New Robot Electrical Design Updates

PCB Stack Design Underway!

Over the past few weeks, we’ve been deep in the process of redesigning our robot’s electronics from the ground up. Instead of continuing to patch together incremental fixes on top of last year’s FAILING jumper wires and bus bars, we decided it was time to step back and rethink the entire system architecture. Our goals are simple: make everything modular, reliable, and easy to service. If something breaks during testing or at competition, we want to swap a board in minutes—not spend hours tracing wires or re-soldering connections. That mindset has shaped every design decision we’ve made for this new PCB stack.

The PDB

At the heart of the redesign is a dedicated power distribution board. Rather than scattering regulators and protection across multiple boards, we now take battery input at one central point and generate all the voltages the system needs from there. The board distributes several rails, including raw battery voltage along with regulated 7 V, 5 V, and 3.3 V lines, with flexibility to add others if future subsystems require them. We’re treating this board as the foundation of the entire electrical system, so we’re building in protection and observability everywhere: fuses on each rail, power LEDs for quick visual checks, and plenty of test points so we can probe voltages without digging through wiring. The idea is that if something goes wrong, it should be obvious where the problem is.

Daughter Boards

From there, we’re moving to a backplane-style architecture. Smaller daughterboards plug directly into the PDB. Each daughterboard handles a specific function—sensing actuation, acoustics, or ESC control—and can be removed or replaced independently. This approach keeps the system organized and makes upgrades much easier. If we redesign the sensor board or add a new subsystem, we don’t have to touch the rest of the stack. It also helps isolate noisy components from sensitive ones, which should improve overall signal integrity.

Actuation Board Schematic

On the actuation side, we’re consolidating all motor and servo control onto a dedicated board. This board interfaces between the main computer and the motor controllers, managing the logic needed to translate high-level commands into individual motor signals. It also distributes power locally for servos and smaller motors, which reduces the number of long power runs throughout the robot. The goal is to keep the connection to the main computer as simple as possible—ideally just one clean communication link—while everything else happens locally on the actuation board.

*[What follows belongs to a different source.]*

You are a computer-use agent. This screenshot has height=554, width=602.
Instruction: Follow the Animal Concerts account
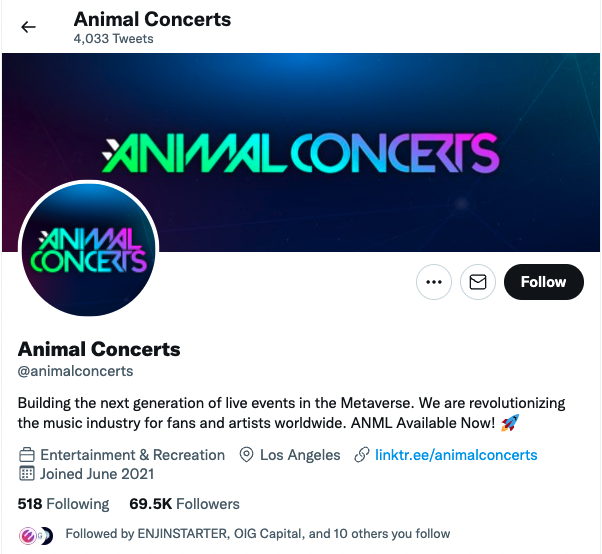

The sensor board is focused on environmental sensing and low-noise electronics. It handles things like temperature, humidity, and pressure sensors, along with any required level shifting or conditioning. Keeping these components on their own board protects them from electrical noise generated by motors and high-current systems. It also makes development easier, since we can iterate on sensors without worrying about the rest of the robot’s electronics.

One of the biggest improvements is how we’re handling the thrusters and their controllers. Instead of wiring each controller individually, we’re designing plug-and-play backplanes that hold multiple units at once. Each controller sits on a small adapter board that plugs into the backplane through a standardized connector carrying both power and signals. If one fails, we can simply unplug it and drop in a replacement without touching the rest of the system. This not only makes maintenance faster but also keeps the wiring neat and repeatable. We’re spending a lot of time choosing connectors that can handle both high current and lots of signal lines while remaining mechanically robust and easy to use.

Throughout the design process, we’ve also been thinking carefully about manufacturability. Wherever possible, we’re selecting parts that can be sourced and assembled through PCB assembly services so we can have boards delivered fully populated. That means less hand soldering, fewer assembly mistakes, and faster iteration. Instead of spending days building boards ourselves, we can focus more time on testing and improving the system.

Overall, this redesign is less about adding flashy new features and more about building a solid foundation. We want a system that’s easy to understand, easy to debug, and resilient to the kind of abuse that inevitably happens during testing and competition. By moving to a modular PCB stack with dedicated power distribution, backplanes, and swappable daughterboards, we’re turning what used to be a tangled mess of wires into something that feels like a real, engineered system. It’s been a lot of work, but we’re excited about where it’s heading—and even more excited for the day when fixing a problem means swapping a board instead of staying up all night with a soldering iron.

Excited for the future of Duke Robotics’ Electrical Stack!